Tu parles de sessions, et justement je réfléchissais à un papier sur Elvis Presley en prenant cet angle. Le fait qu'il n'a jamais, ou quasiment, enregistré un album pensé comme tel. Sa façon de faire, comme pour beaucoup de pionniers, était de sélectionner un répertoire, puis les meilleurs musiciens pour l'interpréter, et le studio le mieux adapté pour capter le son voulu, le feeling. Ensuite, il livrait ce dont il était satisfait à la maison de disque et elle se démerdait pour le vendre sous la forme qu'elle voulait.
Une façon de faire venue du Jazz.

Pour moi, ce fut le film Bird qui me fit me pencher sur la question. Count Basie, Duke Ellington, Dizzy Gillespie, Fats Waller, Louis Armstrong, West Montgomery, Cab Calloway, Bird aussi bien sur, j'en suis resté là, sur cette période. Le Swing, le BeBop, ça me va. L'évolution du truc dans les années 60, moins.

Je vais suivre tes pistes. Et aussi, essayer enfin de trouver le temps de lire Moins qu'un chien de Charlie Mingus, que l'on m'a conseillé, il y a 30 ans de ça, et que j'ai toujours pas pris la peine d'acheter, alors qu'il me tend les bras régulièrement. Je me suis toujours un peu dit que le Jazz (comme éventuellement le Classique) je garde ça pour mes vieux jours. Et ils approchent à grand pas ))))

Pascal GEORGES a dit…

Très agréable de trouver Blakey ici...

Night in Tunisia a été l'un des standards que j'ai le plus joué en groupe à l'époque où j'étais batteur et Blakey figurait parmi mes idoles, je suis allé l'écouter en concert de nombreuses fois, avec les frangins Marsalis, avec Blanchard Harrisson, etc... il passait régulièrement au festival de jazz de Grenoble et je ne le loupais sous aucun prétexte...
Je reste encore fasciné par sa frappe, ses roulements, son chabada quasi schuffle et ce visage avec la langue sortie jubilant de toute cette jeune génération qu'il a tout de même contribué à lancer au devant des scènes internationales.
Les Messengers c'était l'école, l'université du jazz pour les jeunes en devenir.

Entrées fournies:
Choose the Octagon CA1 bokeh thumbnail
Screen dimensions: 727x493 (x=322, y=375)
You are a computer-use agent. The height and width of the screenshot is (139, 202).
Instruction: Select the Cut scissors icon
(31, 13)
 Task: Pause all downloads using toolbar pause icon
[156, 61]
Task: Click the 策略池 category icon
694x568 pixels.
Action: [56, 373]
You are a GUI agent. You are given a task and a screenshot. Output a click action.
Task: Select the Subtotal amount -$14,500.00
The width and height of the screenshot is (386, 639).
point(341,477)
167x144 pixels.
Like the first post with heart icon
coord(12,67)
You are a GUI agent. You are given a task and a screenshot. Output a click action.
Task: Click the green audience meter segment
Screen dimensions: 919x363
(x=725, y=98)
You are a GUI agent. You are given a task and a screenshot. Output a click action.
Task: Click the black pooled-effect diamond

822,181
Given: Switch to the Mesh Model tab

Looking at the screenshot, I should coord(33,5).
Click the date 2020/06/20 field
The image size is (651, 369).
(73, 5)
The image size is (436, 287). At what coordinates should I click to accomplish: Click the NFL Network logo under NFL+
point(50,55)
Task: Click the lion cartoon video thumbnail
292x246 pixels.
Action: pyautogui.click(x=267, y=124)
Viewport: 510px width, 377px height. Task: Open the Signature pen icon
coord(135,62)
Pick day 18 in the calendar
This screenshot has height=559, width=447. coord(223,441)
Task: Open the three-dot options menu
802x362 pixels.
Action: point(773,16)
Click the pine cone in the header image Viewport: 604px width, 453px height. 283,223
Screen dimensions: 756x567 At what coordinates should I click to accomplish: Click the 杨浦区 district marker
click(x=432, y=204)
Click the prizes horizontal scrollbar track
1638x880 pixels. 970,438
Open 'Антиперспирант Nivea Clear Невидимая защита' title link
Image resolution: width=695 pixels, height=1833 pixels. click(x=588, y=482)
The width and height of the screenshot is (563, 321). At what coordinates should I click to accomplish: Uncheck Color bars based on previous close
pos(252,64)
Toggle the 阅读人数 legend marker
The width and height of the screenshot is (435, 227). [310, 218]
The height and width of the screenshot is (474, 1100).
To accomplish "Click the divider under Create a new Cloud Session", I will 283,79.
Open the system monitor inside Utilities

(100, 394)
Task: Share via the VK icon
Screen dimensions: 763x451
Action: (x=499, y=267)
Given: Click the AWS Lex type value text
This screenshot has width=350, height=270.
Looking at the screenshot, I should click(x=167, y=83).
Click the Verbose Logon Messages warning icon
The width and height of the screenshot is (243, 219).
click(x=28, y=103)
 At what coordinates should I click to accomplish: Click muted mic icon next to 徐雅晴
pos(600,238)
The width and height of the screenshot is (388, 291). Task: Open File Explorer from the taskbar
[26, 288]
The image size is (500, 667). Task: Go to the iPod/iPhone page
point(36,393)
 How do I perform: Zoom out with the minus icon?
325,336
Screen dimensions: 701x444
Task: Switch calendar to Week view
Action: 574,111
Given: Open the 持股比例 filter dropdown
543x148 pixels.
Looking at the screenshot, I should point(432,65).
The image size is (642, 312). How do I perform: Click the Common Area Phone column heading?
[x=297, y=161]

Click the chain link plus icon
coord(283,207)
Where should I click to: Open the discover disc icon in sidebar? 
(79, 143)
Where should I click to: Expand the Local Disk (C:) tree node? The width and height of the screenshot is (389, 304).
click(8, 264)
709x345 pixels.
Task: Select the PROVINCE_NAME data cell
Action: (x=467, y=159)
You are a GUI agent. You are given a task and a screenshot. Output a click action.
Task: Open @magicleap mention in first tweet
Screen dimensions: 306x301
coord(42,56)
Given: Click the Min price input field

Les consignes:
**A)** Répondez à ces questions sur le texte sur le jazz :
(i) Quel film le premier auteur cite-t-il comme ce qui l'a fait se pencher sur la question ?
(ii) Quel livre de Charlie Mingus lui a-t-on conseillé il y a 30 ans ?
(iii) À quel festival Pascal GEORGES allait-il écouter Blakey ?
**B)** Recopiez le texte sur le jazz de « Je vais suivre » à « trouver Blakey ici... ».
Les enregistrements ne servent à rien ici.

Corrigé:
**A)**
(i) Bird
(ii) Moins qu'un chien
(iii) Le festival de jazz de Grenoble

**B)**
Je vais suivre tes pistes. Et aussi, essayer enfin de trouver le temps de lire Moins qu'un chien de Charlie Mingus, que l'on m'a conseillé, il y a 30 ans de ça, et que j'ai toujours pas pris la peine d'acheter, alors qu'il me tend les bras régulièrement. Je me suis toujours un peu dit que le Jazz (comme éventuellement le Classique) je garde ça pour mes vieux jours. Et ils approchent à grand pas ))))

Pascal GEORGES a dit…

Très agréable de trouver Blakey ici...